*** Opening DATASET RECORDS ***
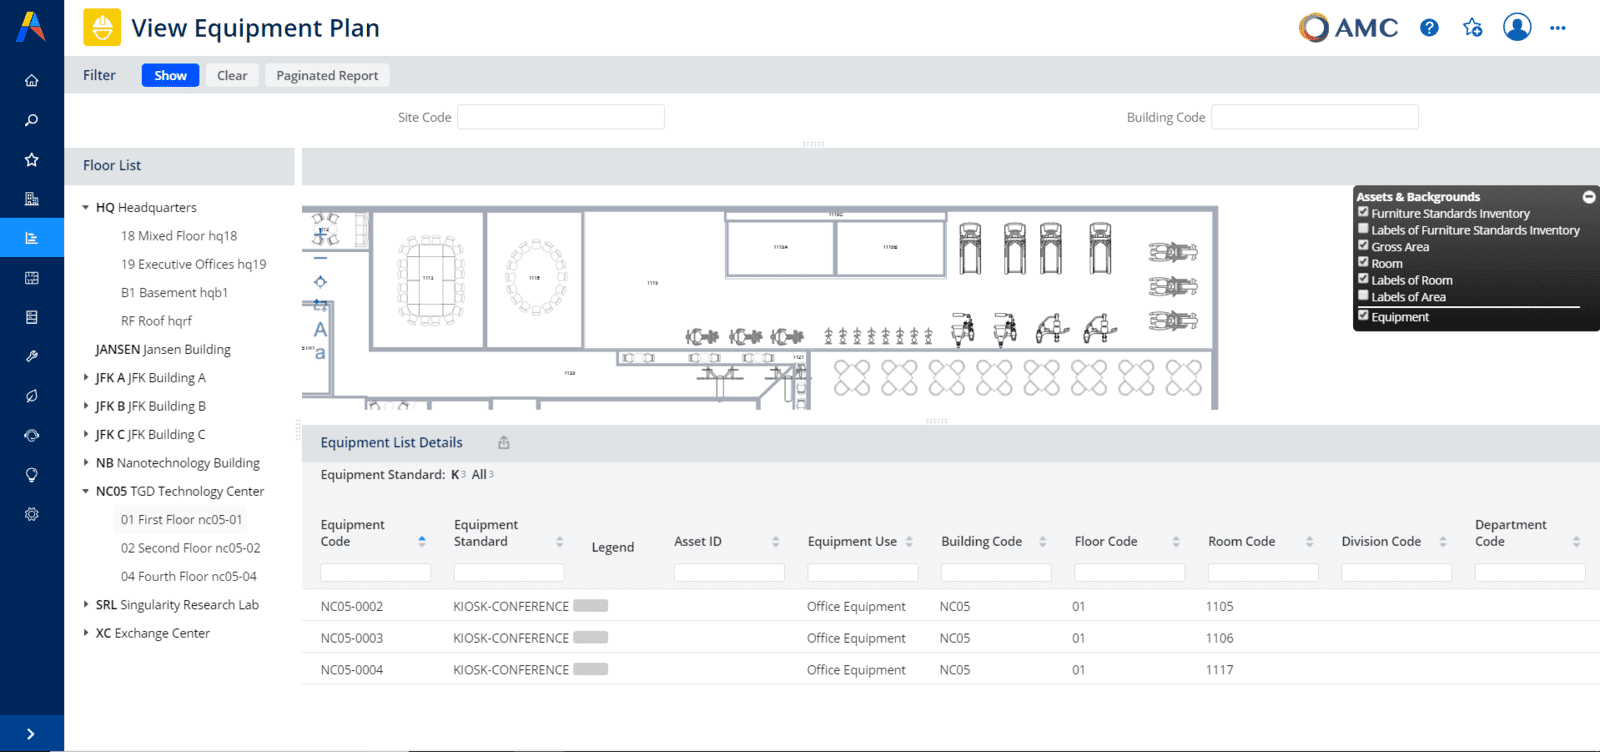Collapse the Assets & Backgrounds panel

point(1588,197)
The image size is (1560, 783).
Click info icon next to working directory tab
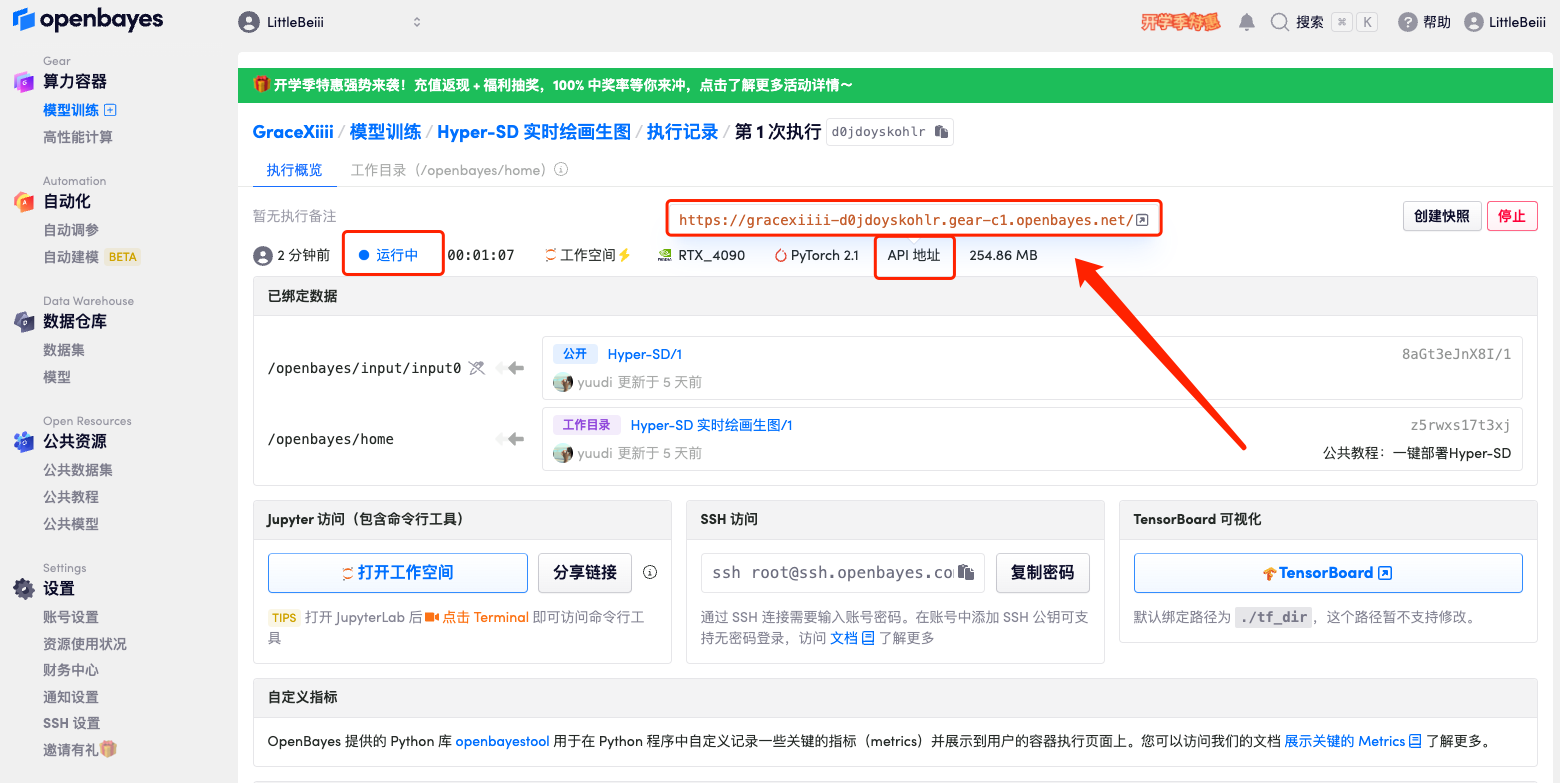pyautogui.click(x=561, y=170)
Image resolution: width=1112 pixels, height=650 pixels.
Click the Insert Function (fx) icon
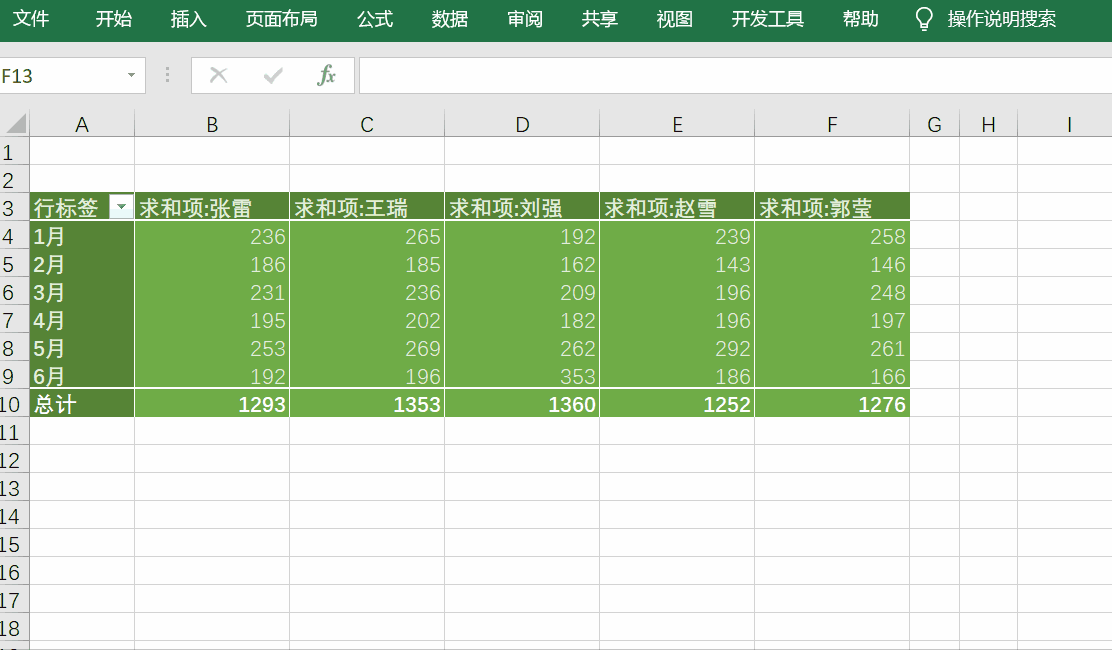[x=326, y=75]
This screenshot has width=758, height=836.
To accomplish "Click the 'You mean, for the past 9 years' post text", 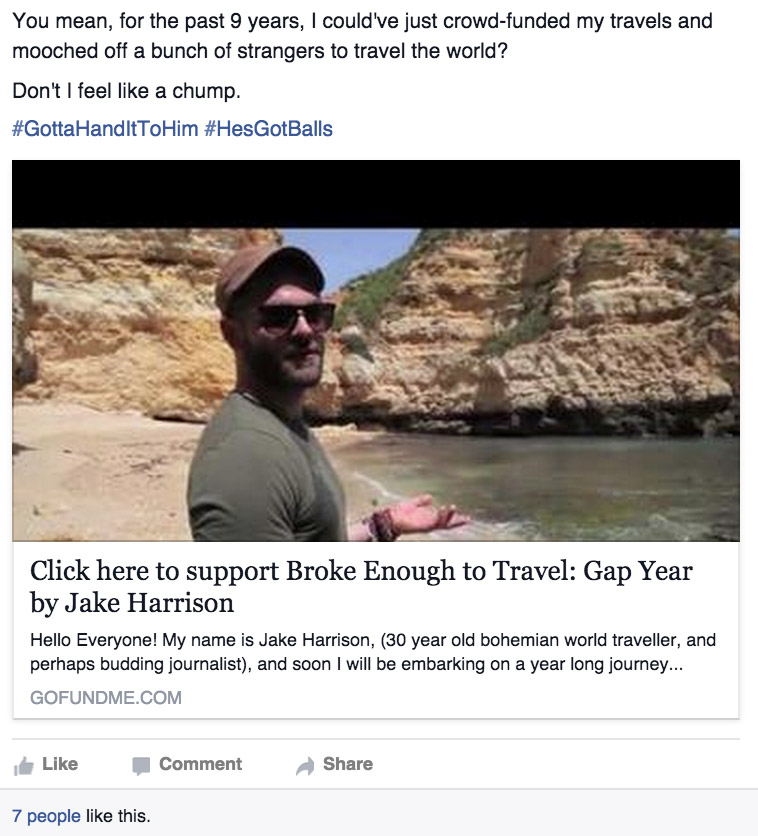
*** Closing DATASET RECORDS ***
** PROBLEM DETAILS **
Exact reproduction is required for the lines from the one containing "The image size is (1560, 783)." through the end of the material, and for those lines only, without pictures.

** TASK RESPONSE **
The image size is (1560, 783).
Click info icon next to working directory tab
pyautogui.click(x=561, y=170)
Image resolution: width=1112 pixels, height=650 pixels.
Click the Insert Function (fx) icon
[x=326, y=75]
This screenshot has width=758, height=836.
To accomplish "Click the 'You mean, for the past 9 years' post text", 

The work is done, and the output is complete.